== TASK OBJECTIVE ==
Each line of the material below that holds the word "resolution" needs to be copied.
*** DATA EXCERPTS ***
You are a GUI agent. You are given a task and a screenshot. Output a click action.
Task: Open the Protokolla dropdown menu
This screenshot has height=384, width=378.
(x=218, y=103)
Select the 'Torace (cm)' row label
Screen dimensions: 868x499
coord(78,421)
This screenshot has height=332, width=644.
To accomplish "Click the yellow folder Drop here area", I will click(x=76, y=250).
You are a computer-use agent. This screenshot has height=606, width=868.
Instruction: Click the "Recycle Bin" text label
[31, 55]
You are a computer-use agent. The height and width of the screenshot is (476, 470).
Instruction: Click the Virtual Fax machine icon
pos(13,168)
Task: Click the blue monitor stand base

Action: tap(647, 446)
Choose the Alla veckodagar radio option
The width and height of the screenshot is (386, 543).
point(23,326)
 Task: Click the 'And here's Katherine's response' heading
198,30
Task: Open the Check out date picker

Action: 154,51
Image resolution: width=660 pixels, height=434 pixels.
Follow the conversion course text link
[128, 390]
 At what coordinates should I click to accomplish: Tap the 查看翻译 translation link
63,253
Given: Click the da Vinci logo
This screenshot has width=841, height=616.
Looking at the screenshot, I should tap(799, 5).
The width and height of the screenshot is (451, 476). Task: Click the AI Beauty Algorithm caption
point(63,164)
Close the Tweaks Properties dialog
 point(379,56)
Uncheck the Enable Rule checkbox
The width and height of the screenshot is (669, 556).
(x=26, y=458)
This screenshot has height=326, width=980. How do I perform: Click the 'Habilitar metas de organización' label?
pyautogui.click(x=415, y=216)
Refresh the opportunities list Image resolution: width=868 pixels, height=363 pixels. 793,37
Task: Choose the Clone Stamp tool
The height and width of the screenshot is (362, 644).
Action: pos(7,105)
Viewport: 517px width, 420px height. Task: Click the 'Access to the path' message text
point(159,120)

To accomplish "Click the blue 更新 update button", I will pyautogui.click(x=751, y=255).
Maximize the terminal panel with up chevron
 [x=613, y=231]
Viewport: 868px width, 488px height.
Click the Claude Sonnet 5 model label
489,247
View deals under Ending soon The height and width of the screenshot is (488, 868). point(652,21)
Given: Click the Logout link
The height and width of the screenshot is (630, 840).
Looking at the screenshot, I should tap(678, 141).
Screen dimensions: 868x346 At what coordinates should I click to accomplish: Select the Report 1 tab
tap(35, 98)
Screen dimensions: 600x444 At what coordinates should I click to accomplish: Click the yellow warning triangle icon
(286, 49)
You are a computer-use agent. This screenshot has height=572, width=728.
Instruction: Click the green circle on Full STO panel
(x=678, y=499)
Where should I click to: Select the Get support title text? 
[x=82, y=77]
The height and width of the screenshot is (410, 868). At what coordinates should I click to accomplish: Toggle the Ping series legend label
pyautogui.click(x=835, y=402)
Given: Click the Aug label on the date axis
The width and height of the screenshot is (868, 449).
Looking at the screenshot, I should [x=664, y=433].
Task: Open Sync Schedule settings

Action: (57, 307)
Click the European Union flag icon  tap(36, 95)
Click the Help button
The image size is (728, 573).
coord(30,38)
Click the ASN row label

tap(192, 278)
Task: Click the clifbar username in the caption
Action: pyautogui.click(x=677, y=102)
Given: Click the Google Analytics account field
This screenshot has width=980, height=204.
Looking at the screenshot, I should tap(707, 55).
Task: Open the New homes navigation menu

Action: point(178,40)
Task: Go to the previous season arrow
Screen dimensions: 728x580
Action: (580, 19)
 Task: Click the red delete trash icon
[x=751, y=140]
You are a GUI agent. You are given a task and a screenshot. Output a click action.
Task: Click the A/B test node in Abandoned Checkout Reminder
*** End of DATA EXCERPTS ***
== EXPECTED ANSWER ==
Image resolution: width=660 pixels, height=434 pixels.
Refresh the opportunities list Image resolution: width=868 pixels, height=363 pixels. 793,37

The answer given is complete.